Sunday, June 26, 2011

Day 18

Leslie and I spent the morning in the Internal Medicine wing of the hospital taking patient vital signs. There are five rooms with five beds in each one. Several of the patients were incredibly ill. In any US hospital, the majority would have been in an ICU hooked up to a number of monitors and IVs with nurses and doctors checking on them regularly. Instead they lay there sweating profusely in the hot, cramped rooms waiting either alone or with a family member for a doctor’s arrival.

A number of the patients had irregular heart sounds, fever, and/or abnormally high/low blood pressure. One patient had a bp of 65/40, as opposed to the normal 120/80. Rather than hearing alarms go off and nurses rushing into the room, we were instructed to record the information and move onto the next patient. I arrived at the bed of a 40 year old paranoid schizophrenic with all of his limbs strapped to the table. As I approached him, he began calling out in fear that I would hurt him. We tried our best to calm him down, but he wouldn’t stop struggling against me for long enough to take the blood pressure.

We left the hospital early afternoon. Today (June 25th) marks the beginning of the 1979 Revolution led by the Sandinistas to overthrow the totalitarian President Somoza. Each year, thousands of Nicaraguan people walk the historic walk of their ancestors. The march, known as “El Repligue” by many, mimics the route that the Sandinistas walked 32 years ago from Managua to Masaya to congregate in massive forces. Throughout the day we had asked our team leader, Nilda, about pre-Revolutionary Nicaragua and the Somoza regime. She remembers seeing a young man accused of being a guerilla fighter shot in the head at gunpoint a few feet from her. Each time anyone would come by her home, her mother feared for the life of her 12 year old brother. Although he was only a boy, the family worried that his adult size would convince one of Somoza’s men that he was part of the revolutionary forces.

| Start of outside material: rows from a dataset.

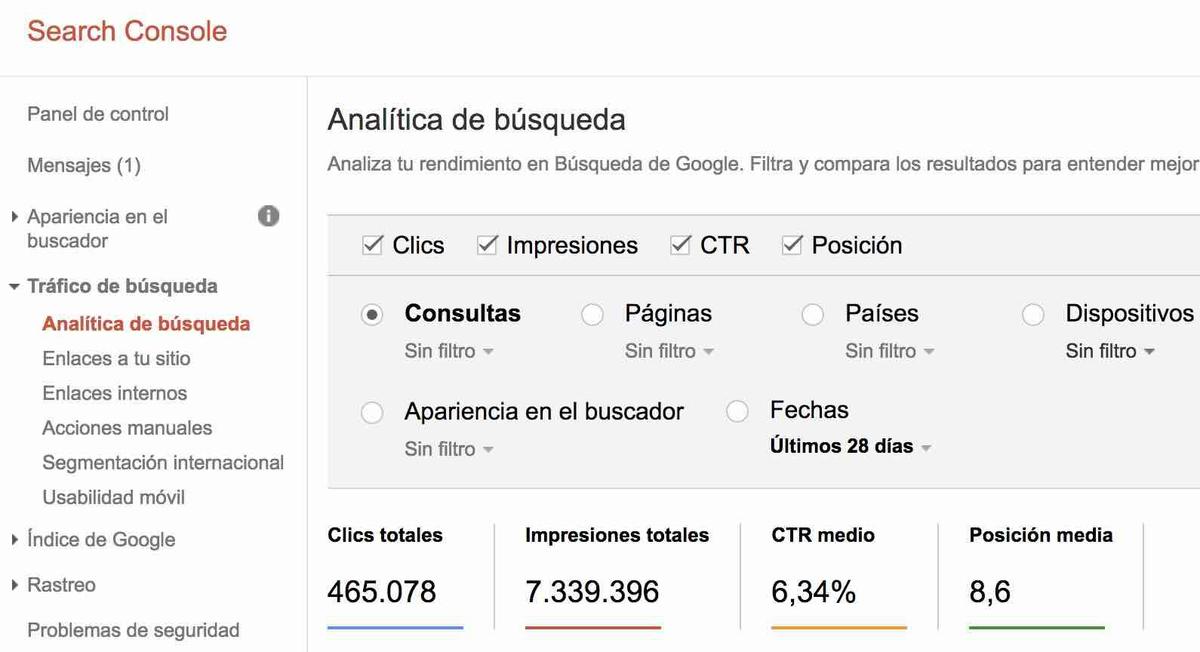The image size is (1200, 652).
Task: Switch to the Países dimension
Action: coord(812,314)
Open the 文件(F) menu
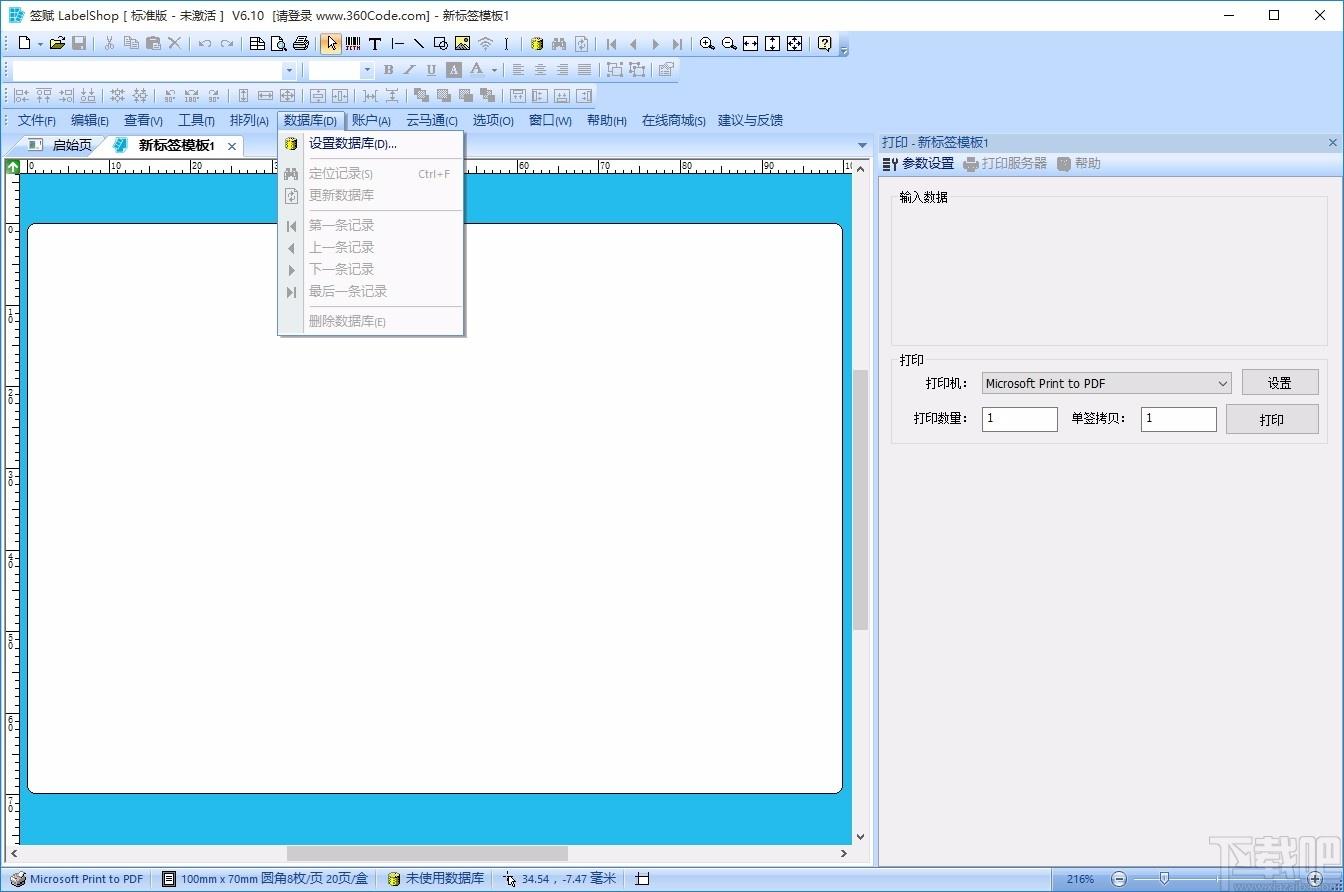 tap(37, 120)
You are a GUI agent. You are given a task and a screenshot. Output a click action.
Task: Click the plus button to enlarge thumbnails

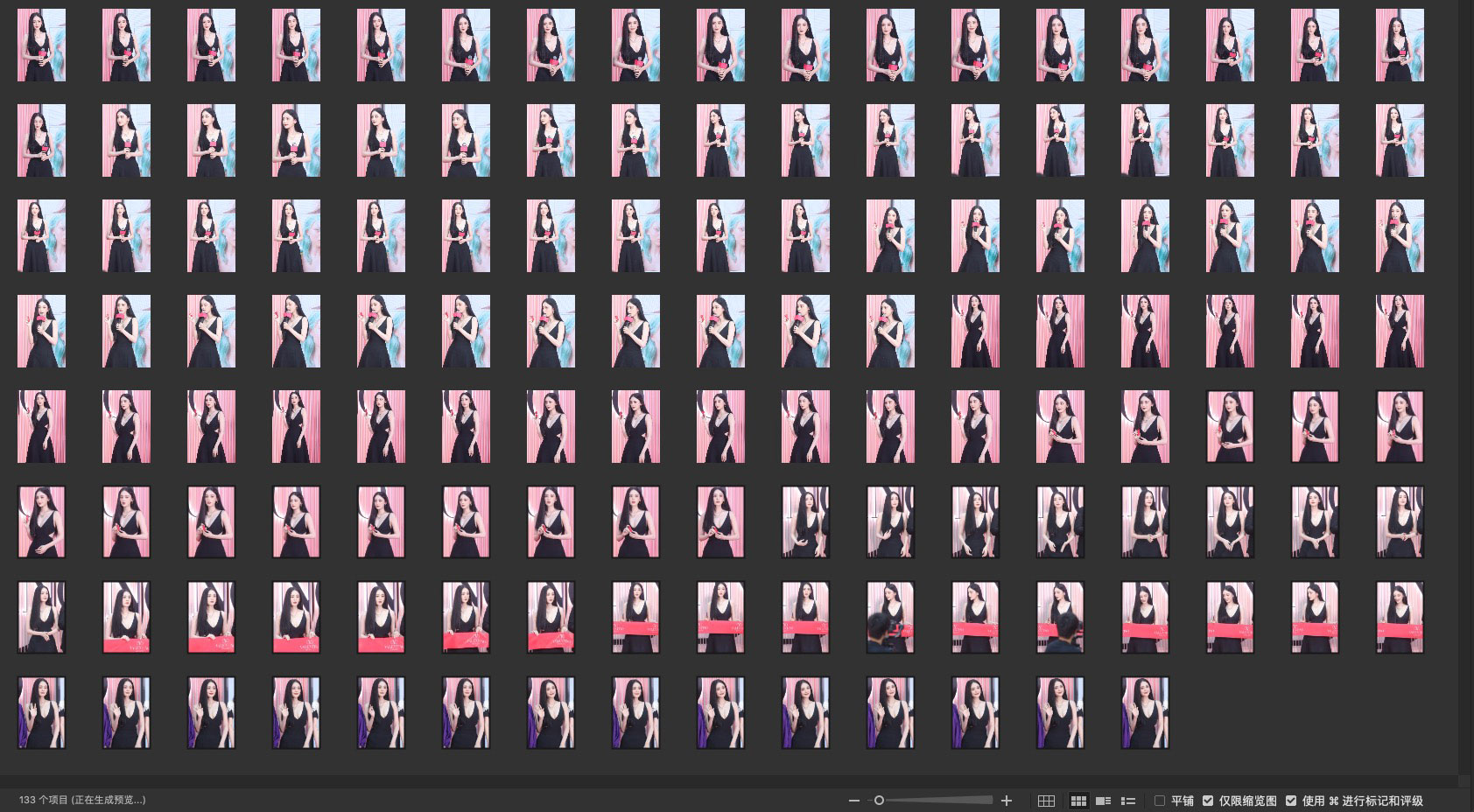1007,801
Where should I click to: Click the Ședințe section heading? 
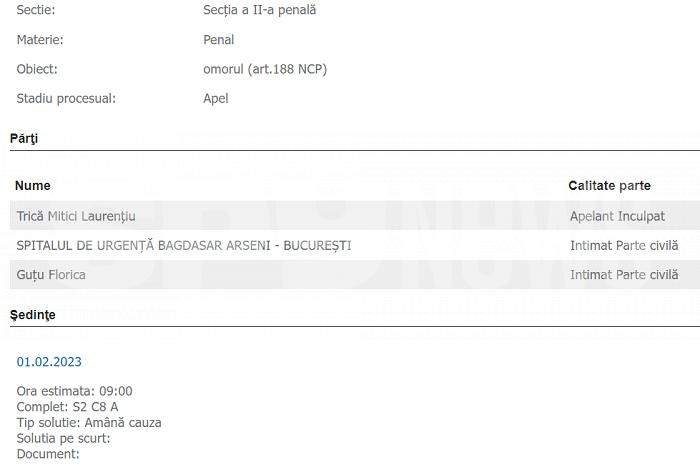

Nilda knew the roads home from the hospital would become too dangerous for traveling as the afternoon progressed, so we were instructed to get back to the hotel earlier than normal. The march didn’t reach Masaya until around five in the evening. The hotel sits on the main road and we could watch the celebration from out front. It was a very fun sight to see. The streets were congested with hundreds of excited Sandinistas and smiling relatives of those lost in the revolution. We saw several motorcycles and trucks filled with people waving flags and beaming with national pride. The celebrating continued until late into the night.